HTML Form Authentication HTML form-based authentication is the most commonly used authentication scheme on the Web. Oracle Ultra Search lets you register HTML forms that you want the Oracle Ultra Search crawler to automatically fill in during Web crawling. HTML form authentication requires that HTTP cookie functionality is enabled, which is the default.
Indexing Control of Dynamically Generated Web Pages
The crawler can be configured to not index Web pages that are dynamically generated (for example, if a URL contains a question mark).
HTTPS
Oracle Ultra Search supports secure socket layer (SSL). This means that in addition to HTTP-based URLs, Oracle Ultra Search can also access HTTPS-based URLs (that is, HTTP over SSL).
Secure Search
Secure searches return only documents that the search user is allowed to view. Each indexed document can be protected by an access control list (ACL). During searches, the ACL is evaluated. If the user performing the search has permission to read the protected document, then the document is returned by the query API. Otherwise, it is not returned.
Oracle Ultra Search stores ACLs in the Oracle XML DB repository. Oracle Ultra Search also uses Oracle XML DB functionality to evaluate ACLs.
Remote Crawler JDBC Caching Support
It is now possible to use the remote crawler without mounting the remote cache directory to the server machine. Instead, the cache files are sent over the crawler's JDBC connection to the server cache directory.
Manual Launch Scheduling
A schedule can be created with no scheduled launch time, so that it can only be started on demand.

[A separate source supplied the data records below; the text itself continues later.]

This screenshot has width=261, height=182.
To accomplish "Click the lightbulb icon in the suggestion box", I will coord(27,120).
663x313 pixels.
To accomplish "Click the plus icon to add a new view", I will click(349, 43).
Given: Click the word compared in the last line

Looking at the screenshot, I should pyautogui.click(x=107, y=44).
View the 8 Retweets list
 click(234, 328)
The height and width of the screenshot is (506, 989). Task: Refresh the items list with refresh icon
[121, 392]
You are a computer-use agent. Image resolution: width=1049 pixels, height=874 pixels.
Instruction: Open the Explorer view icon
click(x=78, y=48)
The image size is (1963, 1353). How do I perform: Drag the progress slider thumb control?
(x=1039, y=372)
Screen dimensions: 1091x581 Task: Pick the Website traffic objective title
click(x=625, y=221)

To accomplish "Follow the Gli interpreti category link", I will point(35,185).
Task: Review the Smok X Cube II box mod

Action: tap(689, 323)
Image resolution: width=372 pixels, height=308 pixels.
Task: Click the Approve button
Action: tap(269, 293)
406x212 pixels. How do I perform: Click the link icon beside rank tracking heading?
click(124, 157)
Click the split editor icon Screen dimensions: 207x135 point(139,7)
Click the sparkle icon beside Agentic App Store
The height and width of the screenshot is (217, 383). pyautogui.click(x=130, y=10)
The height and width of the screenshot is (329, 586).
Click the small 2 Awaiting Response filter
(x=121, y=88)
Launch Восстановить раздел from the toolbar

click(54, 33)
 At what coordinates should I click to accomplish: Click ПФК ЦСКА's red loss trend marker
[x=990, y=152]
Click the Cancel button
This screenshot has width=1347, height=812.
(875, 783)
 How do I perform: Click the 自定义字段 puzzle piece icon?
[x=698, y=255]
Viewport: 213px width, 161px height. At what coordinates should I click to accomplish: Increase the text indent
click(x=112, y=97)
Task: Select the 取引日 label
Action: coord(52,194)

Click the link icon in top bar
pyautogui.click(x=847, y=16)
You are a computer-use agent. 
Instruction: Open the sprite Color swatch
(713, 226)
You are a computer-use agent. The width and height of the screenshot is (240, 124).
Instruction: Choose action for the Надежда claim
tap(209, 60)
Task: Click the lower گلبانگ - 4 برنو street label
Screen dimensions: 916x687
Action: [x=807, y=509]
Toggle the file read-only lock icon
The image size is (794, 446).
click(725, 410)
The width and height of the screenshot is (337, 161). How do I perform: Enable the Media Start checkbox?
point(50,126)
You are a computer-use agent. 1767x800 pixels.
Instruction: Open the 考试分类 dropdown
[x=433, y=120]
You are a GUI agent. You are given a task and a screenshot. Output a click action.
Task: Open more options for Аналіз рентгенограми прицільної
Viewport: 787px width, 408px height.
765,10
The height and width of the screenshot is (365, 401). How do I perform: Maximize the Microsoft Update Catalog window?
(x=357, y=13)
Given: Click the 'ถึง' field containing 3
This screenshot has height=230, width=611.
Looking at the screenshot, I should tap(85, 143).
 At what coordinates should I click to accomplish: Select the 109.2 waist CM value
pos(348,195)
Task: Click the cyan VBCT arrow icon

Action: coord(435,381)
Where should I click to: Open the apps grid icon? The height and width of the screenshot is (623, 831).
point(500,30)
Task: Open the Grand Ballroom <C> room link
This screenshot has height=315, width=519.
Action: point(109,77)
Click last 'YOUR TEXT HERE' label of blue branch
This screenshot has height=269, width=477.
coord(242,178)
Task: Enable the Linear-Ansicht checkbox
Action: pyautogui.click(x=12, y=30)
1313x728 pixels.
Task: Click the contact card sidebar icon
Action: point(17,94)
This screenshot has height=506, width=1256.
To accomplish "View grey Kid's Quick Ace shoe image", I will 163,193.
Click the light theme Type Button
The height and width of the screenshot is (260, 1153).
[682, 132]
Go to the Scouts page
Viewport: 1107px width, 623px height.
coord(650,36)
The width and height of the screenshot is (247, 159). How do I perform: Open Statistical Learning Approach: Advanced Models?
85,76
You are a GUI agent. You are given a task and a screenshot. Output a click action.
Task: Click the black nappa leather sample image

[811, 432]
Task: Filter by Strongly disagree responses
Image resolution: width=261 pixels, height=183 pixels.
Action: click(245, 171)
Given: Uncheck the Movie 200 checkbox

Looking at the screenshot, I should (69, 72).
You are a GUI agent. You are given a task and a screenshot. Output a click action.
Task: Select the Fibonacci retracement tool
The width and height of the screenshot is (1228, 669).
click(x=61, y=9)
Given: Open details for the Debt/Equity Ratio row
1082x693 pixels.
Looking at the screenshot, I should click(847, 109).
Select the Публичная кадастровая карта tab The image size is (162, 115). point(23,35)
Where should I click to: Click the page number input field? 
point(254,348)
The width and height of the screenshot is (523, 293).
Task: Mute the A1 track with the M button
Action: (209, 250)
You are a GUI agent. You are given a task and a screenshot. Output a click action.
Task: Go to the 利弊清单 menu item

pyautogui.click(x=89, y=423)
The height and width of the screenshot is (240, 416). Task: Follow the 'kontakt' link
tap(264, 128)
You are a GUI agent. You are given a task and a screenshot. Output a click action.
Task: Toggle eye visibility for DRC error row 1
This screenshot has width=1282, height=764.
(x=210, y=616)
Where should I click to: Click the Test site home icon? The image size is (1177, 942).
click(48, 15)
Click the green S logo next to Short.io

Crawler Log File Versioning
For each data source, the crawler preserves the latest three log files. This avoids erasing the previous crawling log file on recrawl.
New PL/SQL Administration APIs
Oracle Ultra Search includes APIs for various administration tasks, such as crawler, schedule, and instance administration.
Integration with Oracle Internet Directory
Oracle Internet Directory is Oracle's native LDAP v3-compliant directory service, built as an application on top of the Oracle Database. Oracle Ultra Search integrates with Oracle Internet Directory in the following areas:
Oracle Ultra Search administration groups and group membership are stored in Oracle Internet Directory.
Users are authenticated through Oracle Application Server Single Sign-On and Oracle Internet Directory.
Oracle Internet Directory performs authorization on Oracle Ultra Search users' administration privileges.
Cookie Support
Cookies remember context between HTTP requests. For example, the server can send a cookie such that it knows if a user has already logged on and does not need to log on again. Cookie support is enabled by default.
Crawler Cache Deletion Control
During crawling, documents are stored in the cache directory. Every time the preset size is reached, crawling stops and indexing starts. In previous releases, the cache file was always deleted when indexing was done. You can now specify not to delete the cache file when indexing is done. This option applies to all data sources. The default is to delete the cache file after indexing.
URL Boundary Rules Include Port Number Inclusion or Exclusion
You can set URL boundary rules to refine the crawling space. You can now include or exclude Web sites with a specific port. For example, you can include www.oracle.com
but not www.oracle.com:8080
. By default, all ports are crawled.
Hostname Prefix Allowed in Web Data Source URL Boundary Specification
In previous releases, you could only specify suffix inclusion rules. For example, crawl only URLs ending with oracle.com
. You can now also specify prefix rules. For example, crawl oracle.com
but not stores.oracle.com
.
Default Oracle Ultra Search Instance and Schema
Oracle Ultra Search automatically creates a default Oracle Ultra Search instance based on the default Oracle Ultra Search test user. So, you can test Oracle Ultra Search functionality based on the default instance after installation.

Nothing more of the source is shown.